Gronelândia: riqueza no gelo, pobreza na superfície
Sob o domínio da Dinamarca há décadas, a Gronelândia esconde um tesouro de recursos naturais debaixo do gelo enquanto os seus 57 mil habitantes enfrentam uma realidade bem diferente: pobreza, desemprego e uma economia completamente dependente das transferências dinamarquesas.
Os números não mentem. Com um PIB de apenas 3,15 mil milhões de euros e um crescimento anual que mal chega a 1%, a ilha ártica depende em 50% das receitas governamentais das transferências diretas da Dinamarca. Uma dependência que revela a fragilidade de uma economia colonial disfarçada de autonomia.
A pobreza que o gelo não esconde
Enquanto a Dinamarca se orgulha dos seus indicadores sociais, a Gronelândia vive uma realidade bem diferente. A taxa de pobreza atinge os 17,4%, superior à média europeia e muito acima dos 11% dinamarqueses. É o retrato de duas velocidades num mesmo reino: os colonizadores prósperos e os colonizados empobrecidos.
A população decresce 0,08% ao ano. Não é difícil perceber porquê quando se olha para as condições de vida: aumento do número de sem-abrigo, desigualdades crescentes e uma economia que não consegue sustentar os seus próprios habitantes.
O crime da "espiral"
A história da Gronelândia está marcada por uma das páginas mais negras do colonialismo moderno. Nas décadas de 1960 e 1970, a Dinamarca implementou uma campanha de controlo populacional forçado contra as mulheres inuítes. Milhares de mulheres, muitas adolescentes, tiveram dispositivos intrauterinos instalados sem o seu conhecimento ou consentimento.
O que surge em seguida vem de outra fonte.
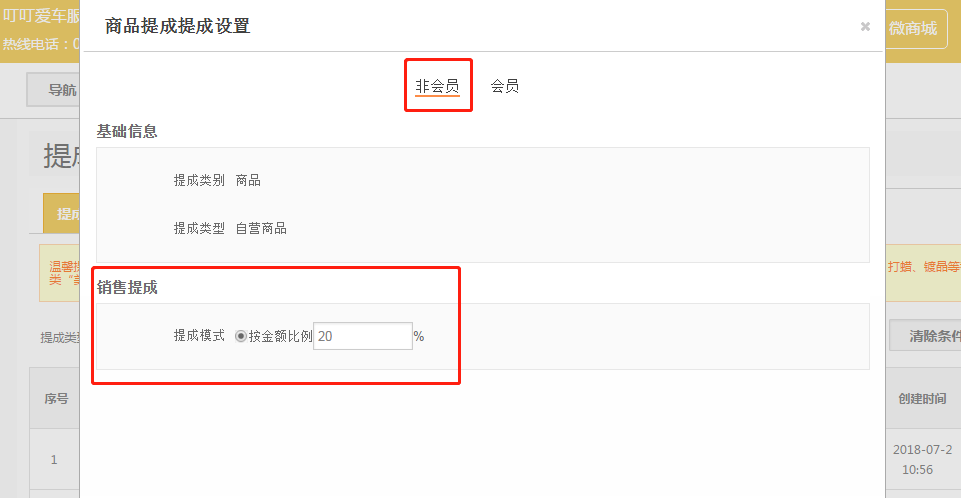Viewport: 961px width, 498px height.
Task: Click the 创建时间 column header
Action: [x=922, y=398]
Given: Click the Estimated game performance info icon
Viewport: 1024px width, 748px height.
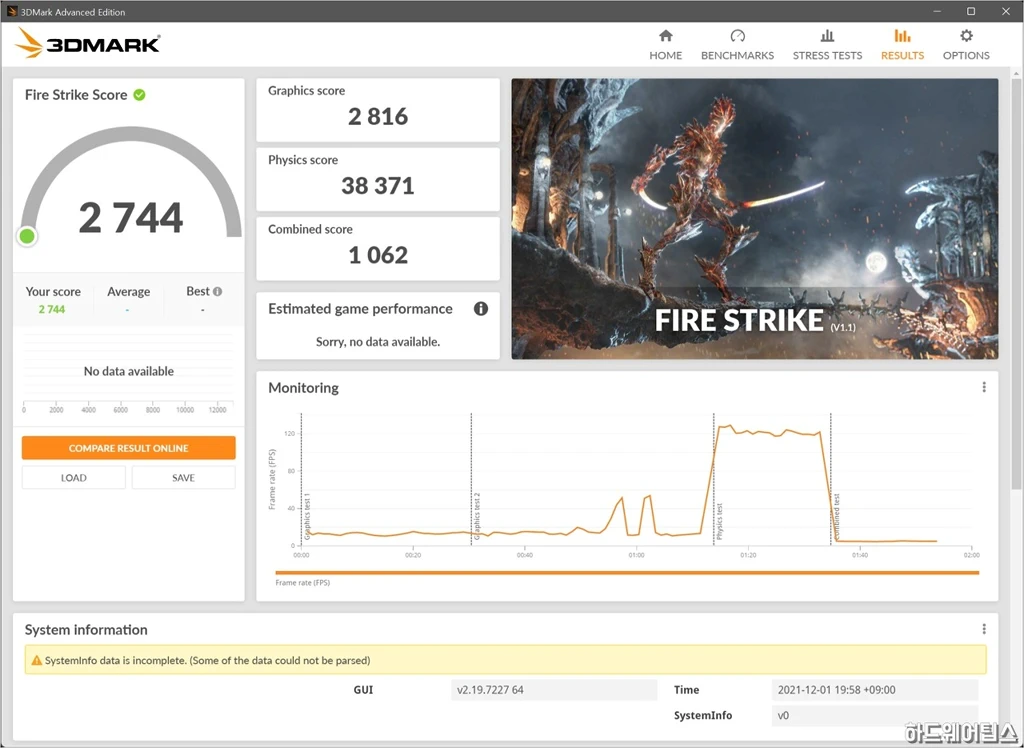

Este programa de limpeza étnica disfarçada só foi oficialmente reconhecido em 2025, quando a primeira-ministra dinamarquesa Mette Frederiksen pediu desculpas. Demasiado pouco, demasiado tarde. Hoje, 143 mulheres processam o Estado dinamarquês exigindo justiça e reparação.
O tesouro sob o gelo
Ironicamente, a Gronelândia senta-se sobre uma das maiores reservas de recursos naturais do planeta. Carvão, minério de ferro, ouro, platina, urânio, diamantes e possivelmente até 50 mil milhões de barris de petróleo jazem sob o gelo que derrete.
Mas quem beneficia desta riqueza? Não são certamente os inuítes que vêem os seus bancos de camarão destruídos pelas alterações climáticas ou que dependem de uma indústria pesqueira que representa menos de 20% do PIB.
Com as pressões americanas de Trump sobre a compra da ilha, a Dinamarca apressou-se a prometer rever os mecanismos de financiamento. Mais uma vez, são os interesses geopolíticos das grandes potências que ditam o destino de um povo que luta pela sua autodeterminação.
A luta pela independência
A maioria da população groenlandesa quer a independência. E quem pode culpá-los? Décadas de colonialismo, tentativas de genocídio cultural, dependência económica forçada e agora a ameaça de se tornarem uma peça no tabuleiro geopolítico entre Estados Unidos e Dinamarca.
A Gronelândia é o exemplo perfeito de como o colonialismo moderno funciona: manter os povos dependentes enquanto se exploram os seus recursos. É hora de os groenlandeses decidirem o seu próprio destino, longe das ambições imperialistas que os têm oprimido durante gerações.